State lawmakers are again advancing legislation designed to encourage the conversion of commercial properties into housing.
State lawmakers are again advancing legislation designed to encourage the conversion of commercial properties into housing, the latest effort to address elevated office vacancies and a persistent shortage of residential units following the pandemic.
Raised Bill 254, now before the Housing Committee, would establish a state tax credit program for owners who convert nonresidential buildings — including office, retail, hotel and industrial properties — into residential developments.
The proposal continues a policy discussion that has gained momentum in Connecticut and nationally as remote and hybrid work patterns reshaped demand for traditional office space. Downtown Hartford, for example, has faced some of the state’s highest vacancy rates in recent years, mirroring challenges seen in other urban markets.
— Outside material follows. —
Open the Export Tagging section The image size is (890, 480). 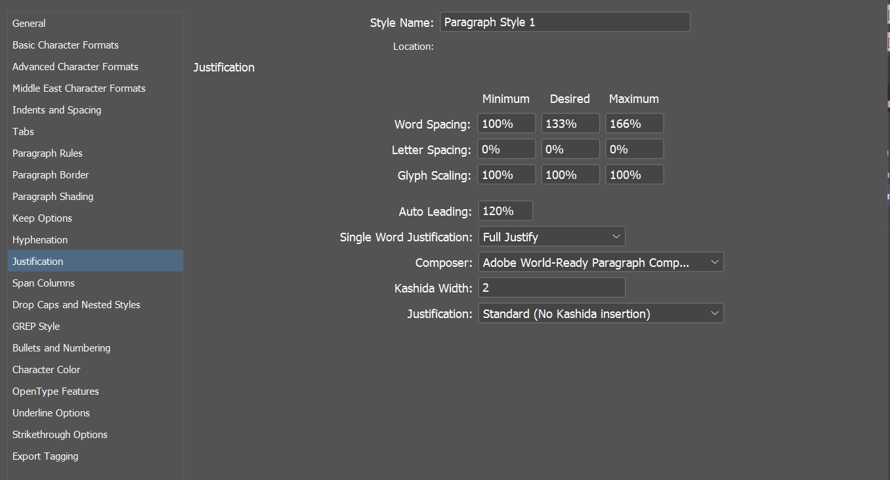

Under the bill, eligible property owners could receive a tax credit equal to 10% of qualified conversion expenditures. Credits would be capped at $30,000 per dwelling unit for for-profit owners and $50,000 per unit for nonprofit developers.
The Department of Housing would administer the program. Property owners would be required to submit conversion plans for state approval before construction begins. Following project completion, the state would review costs and issue tax credit vouchers.
Qualifying expenses would largely be limited to construction-related costs directly tied to the conversion. Soft costs, such as architectural, legal and financing expenses, would not be eligible.
Projects would also need to meet a minimum spending threshold. Owners would not qualify for credits unless they incur more than $15,000 in eligible conversion costs.
The measure sets a statewide cap of $3 million per fiscal year in reserved tax credits.
The housing commissioner would also be tasked with developing program standards, including criteria that consider whether projects create or preserve affordable housing units.
The proposal builds on recent state efforts to address struggling commercial properties. Lawmakers last year approved the
Greyfields Revitalization Program, which provides financial assistance for redeveloping vacant office buildings and underperforming retail centers.
Similar conversion incentive bills, however, failed to gain approval in 2025.
Supporters of conversion incentives argue the approach can simultaneously address two post-pandemic challenges: weakened demand for certain types of commercial space and limited housing supply. Critics have raised questions about program costs and whether conversions are financially viable without significant subsidies.
If approved, the tax credit program would take effect July 1, 2026, applying to tax years beginning on or after that date.